Türkiye’de Kadınlar; eğitim, sağlık, istihdam, sosyal güvenlik, siyaset vb. alanlarında patriyarka ile karşı karşıyadır. Türkiye Kadın Dernekleri Federasyonunun kadın cinayeti raporuna göre 2024 yılının ilk 10 ayında 357 Kadın, erkekler tarafından öldürülmüştür. Katledilen kadınların 61’i şüpheli ölüm olarak kaydedilmiştir. İşlenmiş Homofobi ve Transfobi Temelli Nefret Suçları Raporuna göre 2023 yılında 27 Nefret Suçu vakası işlenmiştir.

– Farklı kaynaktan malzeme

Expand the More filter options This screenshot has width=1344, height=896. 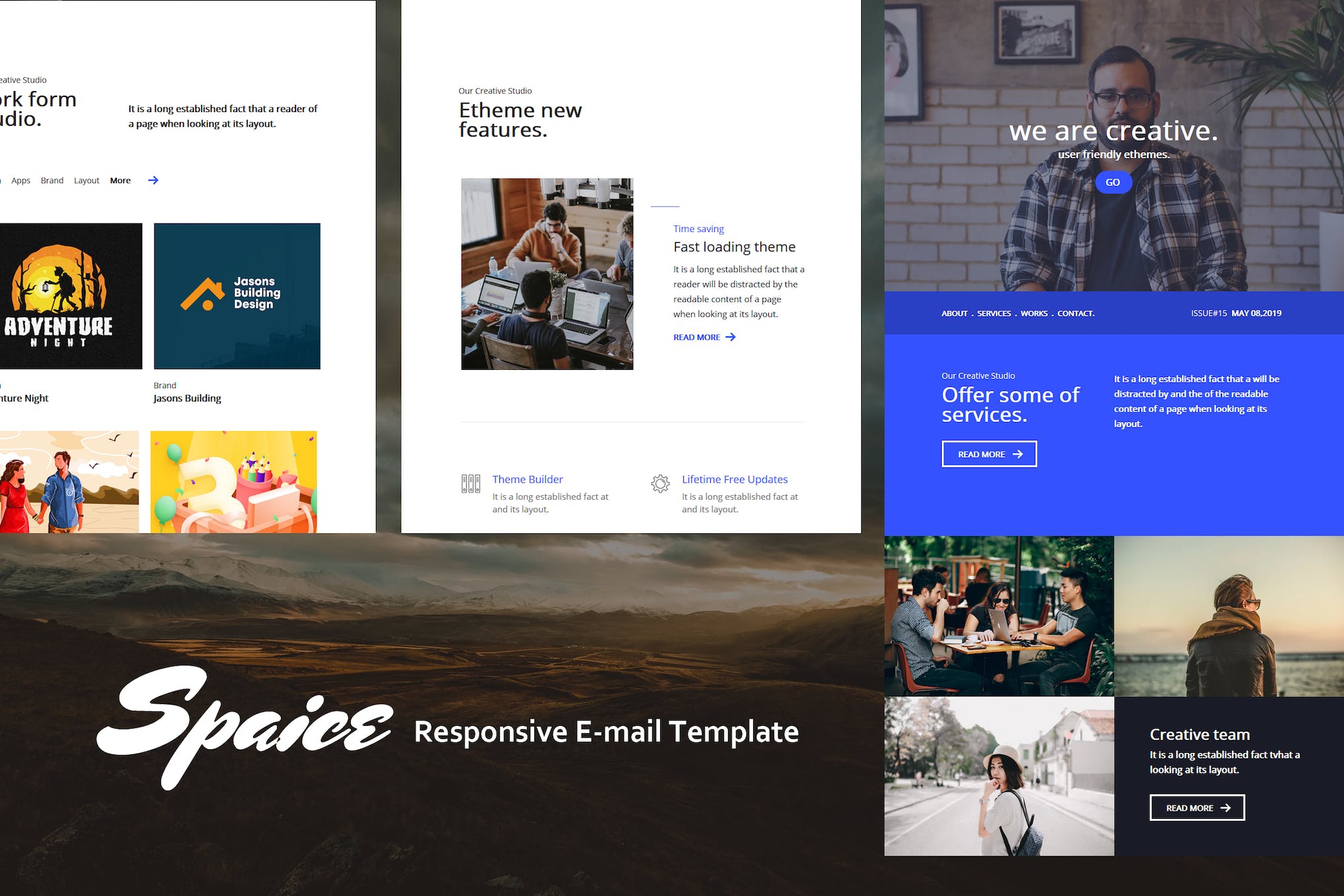pos(120,181)
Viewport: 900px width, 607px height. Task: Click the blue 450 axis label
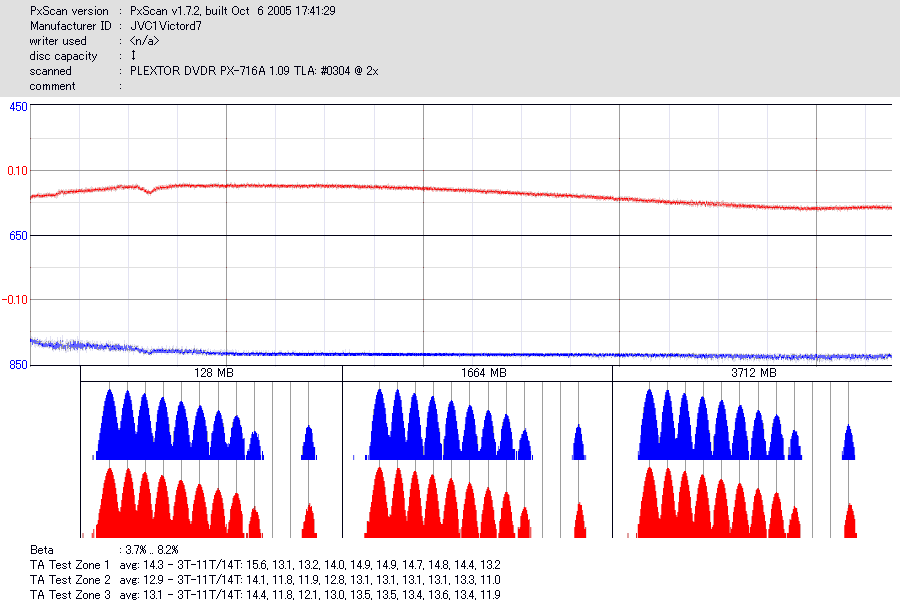pos(18,107)
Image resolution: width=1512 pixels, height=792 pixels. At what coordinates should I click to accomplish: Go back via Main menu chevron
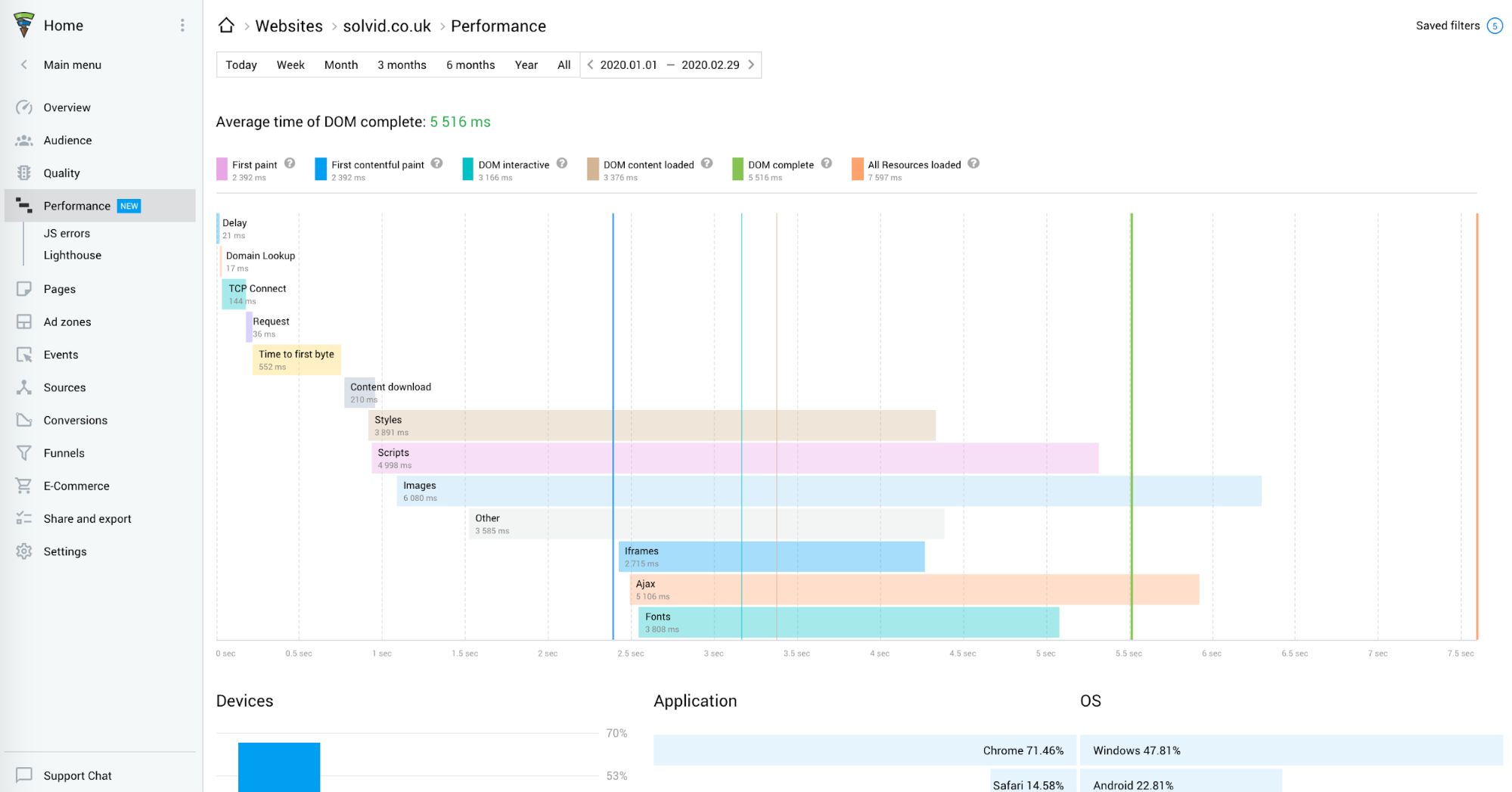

Aile ve Sosyal Hizmetler Bakanlığının, Sosyal Hizmetin Özgürleştirici uygulamalarıyla toplumsal cinsiyet eşitliğini sağlamak, kız çocuklarının maruz bırakıldığı ihmal ve istismarı ortadan kaldırmak için bilimsel uygulamalar inşa etmesi gerekmektedir.
Unutulmamalıdır ki;
Kadın Cinayetleri Politiktir!
İşkolundaki tüm emekçiler arasında, aylık 10 bin TL ye varan ücret farkları ortadan kaldırılmalı, emekliliğe yansıyan yoksulluk sınırı üzerinde temel ücret olmalı, eğitim durumu, hizmet yılı, yapılan işin niteliği, riski, sosyal hizmet tazminatı vb. Kriterler eklenerek giydirilmiş ücretler belirlenmelidir. Bütçede personel ödemelerinde personel açığı düşünülerek, kadrolu ve güvenceli istihdamla personel açığının hızlı bir şekilde giderilmesi için ödenek artırılmalıdır. ASDEP, ASDU, ek ders, sözleşmeli vb. Adlar altında çalışma biçimleri kaldırılarak işkolu emekçilerinin güvenceli, kadrolu çalışması sağlanmalıdır. Sahada birçok soruna neden olduğu açık olan, kişilerin bilgi, beceri ve formasyonlarına uygun işi yapmalarını engelleyen, mesleki sorumluluk sınırlarını ortadan kaldıran, kişilere görevi ve yetkisi olmayan işlerin yaptırılmasına zemin hazırlayan “sosyal çalışma görevlisi” tanımı ortadan kaldırılmalıdır. İcap Nöbeti adı altında angarya çalışmaya dönen, izin ya da ücret karşılığı olmayan uygulamalara son verilmeli, bilimsel ve emeğin karşılığı olan çalışma sistemleri inşaa edilmelidir. Görevde yükselme ve unvan değişikliği sınavlarında mülakat kaldırılmalıdır. İdarecilik kadrolarına liyakat ve seçim yöntemi ile atama yapılmalı, atama ve yer değiştirme yönetmeliği değiştirilmelidir. Atama ve yer değiştirmelerde hiçbir kurumda olmayan, idarecilerin personele yönelik insanlık dışı(mevzuata aykırı işlemlere uymayan meslek elemanları sürgün edilmektedir) baskısına dönüşen koşul ve kriterler ortadan kaldırılmalıdır. Sosyal Hizmetler risk ve tehdidin yüksek olduğu çalışma alanları olduğundan, sosyal incelemeler, evde hizmet verilmesi gereken durumlar, güvenlik riski olanlara yönelik kurumlarda yapılan çalışmalar sırasında çalışanlara yönelik tehlike ve risklere karşı iş sağlığı ve güvenliği tedbirleri alınmalıdır. Sosyal hizmetler işkolunda çalışan emekçilerin ikincil travmaya maruz kalma riski oldukça yüksektir. Araştırmalarla ortaya konulan bu bilgi ışığında alanda çalışan emekçilerin çalışma koşulları ve emeklerinin ücretlendirilmesi açısından sübvansiyonel düzenlemeleri derhal hayata geçirilmelidir. Sarı sendikaların arka bahçesi haline gelen, seçim dönemlerinde siyasi rant devşirmek için aracı kılınan sosyal hizmet kuruluşları adil, demokratik ve bağımsız bir şekilde yönetilmelidir.